* COMPITO DA SVOLGERE
Modifica il passo del testo su Fabrizio Dall’Aglio che si apre con le parole contenenti "Fabrizio Dall’Aglio è nato" e si chiude con "(Valigie rosse, 2017).": riscrivilo mettendo "Taccuino" al posto di "Quaderno".

* BRANO SCELTO
**********

Fabrizio Dall’Aglio Poesie scelte da Le allegre carte (Valigie rosse, 2017) – Commento impolitico di Giorgio Linguaglossa

 

Giorgio Linguaglossa
Gentile Signore, scusi davvero se ho tardato tanto a risponderle

 

Fabrizio Dall’Aglio è nato nel 1955 a Reggio Emilia. Vive tra Reggio Emilia e Firenze, impegnato in attività di carattere editoriale e librario. Ha pubblicato: Quaderno per Caterina. Poesie e brevi prose 1975-1980 (Reggio Emilia, Libreria Antiquaria Prandi, 1984); Versi del fronte immaginario1982-1983 (Reggio Emilia, Libreria Antiquaria Prandi, 1987); Hic et nuncPoesie 1985-1998 (Firenze, Passigli, 1999); La strage e altre poesie. Resti di cronaca, 1975-1982(Valverde, Il Girasole, 2004); L’altra luna. Poesie 2000-2006 (Firenze, Passigli, 2006); Colori e altri colori (Passigli, 2015); Le allegre carte (Valigie rosse, 2017).

 

Commento impolitico di Giorgio Linguaglossa

 

Come è noto, nella poesia italiana l’elemento visivo, il congegno ottico, è stato trascurato e derubricato. La poesia italiana ha, con Pascoli e D’Annunzio, sopravvalutato da sempre il pentagramma acustico rispetto all’elemento ottico, con la conseguenza che le poetiche del decadentismo (come si dice nelle Accademie) hanno coltivato quasi esclusivamente una poesia di stampo lineare e sonoro con le rime alternate e al mezzo e al mezzodì. Una mentalità conservatrice e acritica si è mantenuta pervicacemente fino ai giorni nostri a cui ha dato un appoggio notevole la disconoscenza della rivoluzione modernista avvenuta nella poesia europea nel Novecento, con la sotto valutazione dell’imagismo di Pound, dell’acmeismo di Mandel’stam, delle idee di Fenollosa, del surrealismo, dell’espressionismo, degli Haiku cinesi e giapponesi, degli esiti della poesia svedese da Tranströmer in poi. Ma oggi forse c’è qualcosa di nuovo nell’aria, sono maturi i tempi per portare la nostra attenzione sugli aspetti non meramente acustici della poesia, su una poesia di scandaglio esistenzialistico.

**********

* MATERIALE DI PARTENZA
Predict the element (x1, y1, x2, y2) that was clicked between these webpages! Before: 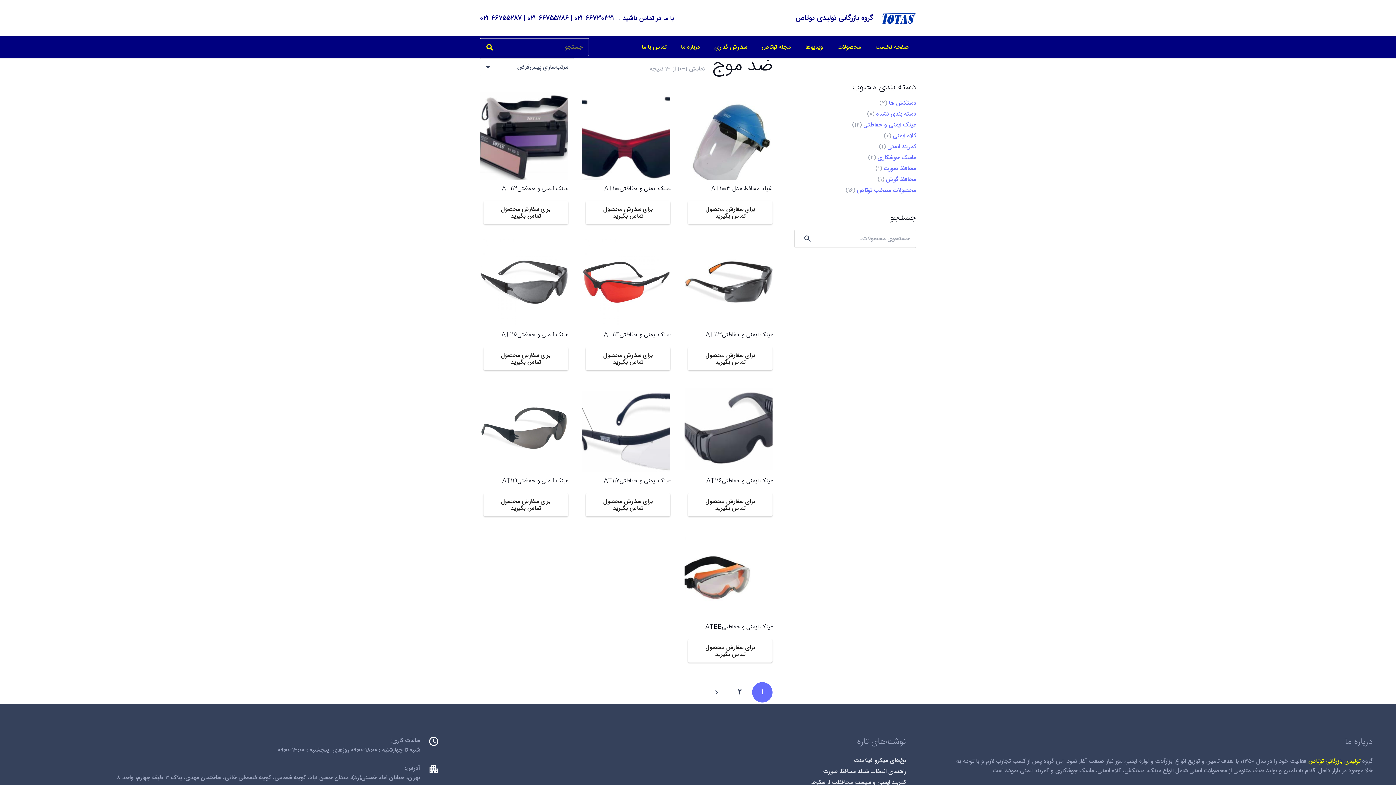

**********

* RISPOSTA COMPLETA
Fabrizio Dall’Aglio è nato nel 1955 a Reggio Emilia. Vive tra Reggio Emilia e Firenze, impegnato in attività di carattere editoriale e librario. Ha pubblicato: Taccuino per Caterina. Poesie e brevi prose 1975-1980 (Reggio Emilia, Libreria Antiquaria Prandi, 1984); Versi del fronte immaginario1982-1983 (Reggio Emilia, Libreria Antiquaria Prandi, 1987); Hic et nuncPoesie 1985-1998 (Firenze, Passigli, 1999); La strage e altre poesie. Resti di cronaca, 1975-1982(Valverde, Il Girasole, 2004); L’altra luna. Poesie 2000-2006 (Firenze, Passigli, 2006); Colori e altri colori (Passigli, 2015); Le allegre carte (Valigie rosse, 2017).